L’esame consiste nella somministrazione di un radiofarmaco (chiamato anche radiotracciante) per via endovenosa, al fine di indagare le caratteristiche funzionali degli organi nei quali si localizza.
Questa tecnica di diagnostica medica implica l'esposizione a radiazioni ionizzanti e la dose totale di radiazione di solito è di circa 5–7 mSv.
Il radiofarmaco è costituito da un radio-isotopo tracciante con un breve tempo di dimezzamento (per questo motivo vengono prodotti da un ciclotrone posizionato nelle vicinanze dello scansionatore. Alcuni esempi sono 13N con ~10 min, 15O con ~2 min e 18F con ~110 min), legato chimicamente a una molecola metabolicamente attiva (vengono sfruttati composti normalmente assimilati dal corpo umano).
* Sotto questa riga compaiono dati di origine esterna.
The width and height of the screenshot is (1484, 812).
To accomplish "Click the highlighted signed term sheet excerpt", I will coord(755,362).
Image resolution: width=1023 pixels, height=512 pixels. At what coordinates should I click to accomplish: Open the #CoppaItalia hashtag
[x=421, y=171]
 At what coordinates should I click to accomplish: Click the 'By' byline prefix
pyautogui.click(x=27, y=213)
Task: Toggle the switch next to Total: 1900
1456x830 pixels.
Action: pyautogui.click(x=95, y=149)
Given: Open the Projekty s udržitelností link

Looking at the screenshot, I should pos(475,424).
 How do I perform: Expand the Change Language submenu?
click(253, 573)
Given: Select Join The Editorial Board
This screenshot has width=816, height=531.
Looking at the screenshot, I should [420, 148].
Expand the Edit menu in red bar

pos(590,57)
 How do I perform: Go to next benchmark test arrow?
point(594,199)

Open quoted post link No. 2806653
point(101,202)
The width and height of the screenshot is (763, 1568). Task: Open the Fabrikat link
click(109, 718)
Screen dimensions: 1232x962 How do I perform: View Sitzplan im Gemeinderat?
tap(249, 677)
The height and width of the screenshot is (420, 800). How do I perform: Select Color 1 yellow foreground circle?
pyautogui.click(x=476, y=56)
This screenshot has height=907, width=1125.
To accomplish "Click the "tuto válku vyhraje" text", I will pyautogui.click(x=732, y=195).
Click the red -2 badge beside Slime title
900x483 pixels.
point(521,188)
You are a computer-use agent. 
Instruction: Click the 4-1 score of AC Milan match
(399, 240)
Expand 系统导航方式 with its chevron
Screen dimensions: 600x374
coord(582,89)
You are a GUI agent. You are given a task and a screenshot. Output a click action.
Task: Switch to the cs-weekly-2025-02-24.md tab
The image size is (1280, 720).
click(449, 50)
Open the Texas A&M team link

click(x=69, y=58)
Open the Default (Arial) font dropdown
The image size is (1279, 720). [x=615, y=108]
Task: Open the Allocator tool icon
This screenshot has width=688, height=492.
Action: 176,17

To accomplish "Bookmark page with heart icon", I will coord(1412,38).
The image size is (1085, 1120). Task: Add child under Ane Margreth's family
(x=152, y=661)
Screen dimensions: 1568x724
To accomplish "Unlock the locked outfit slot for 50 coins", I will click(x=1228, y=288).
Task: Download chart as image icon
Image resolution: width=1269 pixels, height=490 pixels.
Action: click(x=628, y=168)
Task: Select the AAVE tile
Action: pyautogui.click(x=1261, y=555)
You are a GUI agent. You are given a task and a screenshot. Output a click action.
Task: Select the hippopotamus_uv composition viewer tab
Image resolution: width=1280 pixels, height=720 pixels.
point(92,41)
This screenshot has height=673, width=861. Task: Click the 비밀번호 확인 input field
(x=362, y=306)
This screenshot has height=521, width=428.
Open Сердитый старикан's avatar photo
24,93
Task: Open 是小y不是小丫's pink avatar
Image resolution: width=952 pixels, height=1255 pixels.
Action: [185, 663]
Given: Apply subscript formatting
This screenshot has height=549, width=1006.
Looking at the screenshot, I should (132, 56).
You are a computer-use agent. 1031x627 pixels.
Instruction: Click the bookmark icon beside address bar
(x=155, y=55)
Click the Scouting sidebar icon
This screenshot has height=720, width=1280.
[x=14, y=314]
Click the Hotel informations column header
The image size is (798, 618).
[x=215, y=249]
Dopo che quest'ultimo raggiunge una determinata concentrazione nei tessuti organici interessati, l'isotopo decade ed emette un positrone (una particella di antimateria con carica elettrica +1, spin di 1/2 e stessa massa dell'elettrone) che si annichila con un elettrone, innescando la produzione di due fotoni gamma emessi in direzioni opposte tra loro con un'energia di 511 KeV ciascuno.
Successivamente questi fotoni raggiungono uno scintillatore, in grado di emettere luce quando viene attraversato da particelle cariche, dove creano un lampo luminoso rilevato attraverso tubi fotomoltiplicatori: solo i fotoni che raggiungono il rilevatore in coppia vengono considerati nella mappa rappresenta i tessuti in cui la molecola campione si è maggiormente concentrata.